Exercise goal
Convert the entries into a Markdown table with the columns Number and Text, from the line containing "Click the DR0009457 repeat element block" through the last line of the entries, both included. Give each nonblank line its own row with its running number, and leave out blank lines.

Entries shown
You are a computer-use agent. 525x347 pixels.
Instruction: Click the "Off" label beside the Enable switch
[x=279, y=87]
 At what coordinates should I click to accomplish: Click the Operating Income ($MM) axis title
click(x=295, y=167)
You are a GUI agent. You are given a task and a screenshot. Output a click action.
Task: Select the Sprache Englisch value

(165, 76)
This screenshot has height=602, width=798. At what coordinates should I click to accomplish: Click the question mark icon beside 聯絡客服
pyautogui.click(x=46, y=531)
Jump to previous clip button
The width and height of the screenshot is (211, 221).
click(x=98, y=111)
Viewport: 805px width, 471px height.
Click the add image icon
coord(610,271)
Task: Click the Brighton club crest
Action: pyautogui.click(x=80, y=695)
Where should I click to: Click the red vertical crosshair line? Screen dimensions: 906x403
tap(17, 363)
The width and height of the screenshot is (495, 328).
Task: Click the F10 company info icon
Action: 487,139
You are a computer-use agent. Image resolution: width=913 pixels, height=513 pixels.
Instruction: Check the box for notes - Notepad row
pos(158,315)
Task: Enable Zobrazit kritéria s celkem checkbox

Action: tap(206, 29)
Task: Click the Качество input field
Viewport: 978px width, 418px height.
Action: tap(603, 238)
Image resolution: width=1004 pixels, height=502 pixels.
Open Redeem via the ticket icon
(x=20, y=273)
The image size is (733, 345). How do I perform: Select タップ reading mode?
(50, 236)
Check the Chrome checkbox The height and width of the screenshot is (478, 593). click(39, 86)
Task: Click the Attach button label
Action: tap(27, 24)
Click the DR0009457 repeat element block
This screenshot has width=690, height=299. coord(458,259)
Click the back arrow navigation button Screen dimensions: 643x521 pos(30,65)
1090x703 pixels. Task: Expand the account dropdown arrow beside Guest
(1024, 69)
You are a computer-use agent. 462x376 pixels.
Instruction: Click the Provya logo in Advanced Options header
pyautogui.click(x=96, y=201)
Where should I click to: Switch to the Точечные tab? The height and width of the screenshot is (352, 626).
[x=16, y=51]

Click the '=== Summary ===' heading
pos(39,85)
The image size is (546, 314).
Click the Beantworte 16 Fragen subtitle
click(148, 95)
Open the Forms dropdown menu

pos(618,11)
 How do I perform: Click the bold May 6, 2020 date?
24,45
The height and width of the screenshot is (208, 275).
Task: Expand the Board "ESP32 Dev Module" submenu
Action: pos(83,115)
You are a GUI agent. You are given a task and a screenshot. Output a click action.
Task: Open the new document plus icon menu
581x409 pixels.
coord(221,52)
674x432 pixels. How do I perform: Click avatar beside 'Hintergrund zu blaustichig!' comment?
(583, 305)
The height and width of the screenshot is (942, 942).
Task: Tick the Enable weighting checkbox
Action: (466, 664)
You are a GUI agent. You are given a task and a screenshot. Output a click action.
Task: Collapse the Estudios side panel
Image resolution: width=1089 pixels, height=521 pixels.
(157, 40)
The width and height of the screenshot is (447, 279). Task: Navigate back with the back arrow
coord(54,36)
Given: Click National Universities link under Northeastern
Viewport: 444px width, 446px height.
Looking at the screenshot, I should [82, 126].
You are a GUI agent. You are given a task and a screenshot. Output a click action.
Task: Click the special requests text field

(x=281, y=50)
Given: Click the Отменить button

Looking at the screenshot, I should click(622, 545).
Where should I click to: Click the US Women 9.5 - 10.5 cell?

Final result
| Number | Text |
|---|---|
| 1 | Click the DR0009457 repeat element block |
| 2 | This screenshot has width=690, height=299. coord(458,259) |
| 3 | Click the back arrow navigation button Screen dimensions: 643x521 pos(30,65) |
| 4 | 1090x703 pixels. Task: Expand the account dropdown arrow beside Guest |
| 5 | (1024, 69) |
| 6 | You are a computer-use agent. 462x376 pixels. |
| 7 | Instruction: Click the Provya logo in Advanced Options header |
| 8 | pyautogui.click(x=96, y=201) |
| 9 | Where should I click to: Switch to the Точечные tab? The height and width of the screenshot is (352, 626). |
| 10 | [x=16, y=51] |
| 11 | Click the '=== Summary ===' heading |
| 12 | pos(39,85) |
| 13 | The image size is (546, 314). |
| 14 | Click the Beantworte 16 Fragen subtitle |
| 15 | click(148, 95) |
| 16 | Open the Forms dropdown menu |
| 17 | pos(618,11) |
| 18 |  How do I perform: Click the bold May 6, 2020 date? |
| 19 | 24,45 |
| 20 | The height and width of the screenshot is (208, 275). |
| 21 | Task: Expand the Board "ESP32 Dev Module" submenu |
| 22 | Action: pos(83,115) |
| 23 | You are a GUI agent. You are given a task and a screenshot. Output a click action. |
| 24 | Task: Open the new document plus icon menu |
| 25 | 581x409 pixels. |
| 26 | coord(221,52) |
| 27 | 674x432 pixels. How do I perform: Click avatar beside 'Hintergrund zu blaustichig!' comment? |
| 28 | (583, 305) |
| 29 | The height and width of the screenshot is (942, 942). |
| 30 | Task: Tick the Enable weighting checkbox |
| 31 | Action: (466, 664) |
| 32 | You are a GUI agent. You are given a task and a screenshot. Output a click action. |
| 33 | Task: Collapse the Estudios side panel |
| 34 | Image resolution: width=1089 pixels, height=521 pixels. |
| 35 | (157, 40) |
| 36 | The width and height of the screenshot is (447, 279). Task: Navigate back with the back arrow |
| 37 | coord(54,36) |
| 38 | Given: Click National Universities link under Northeastern |
| 39 | Viewport: 444px width, 446px height. |
| 40 | Looking at the screenshot, I should [82, 126]. |
| 41 | You are a GUI agent. You are given a task and a screenshot. Output a click action. |
| 42 | Task: Click the special requests text field |
| 43 | (x=281, y=50) |
| 44 | Given: Click the Отменить button |
| 45 | Looking at the screenshot, I should click(622, 545). |
| 46 | Where should I click to: Click the US Women 9.5 - 10.5 cell? |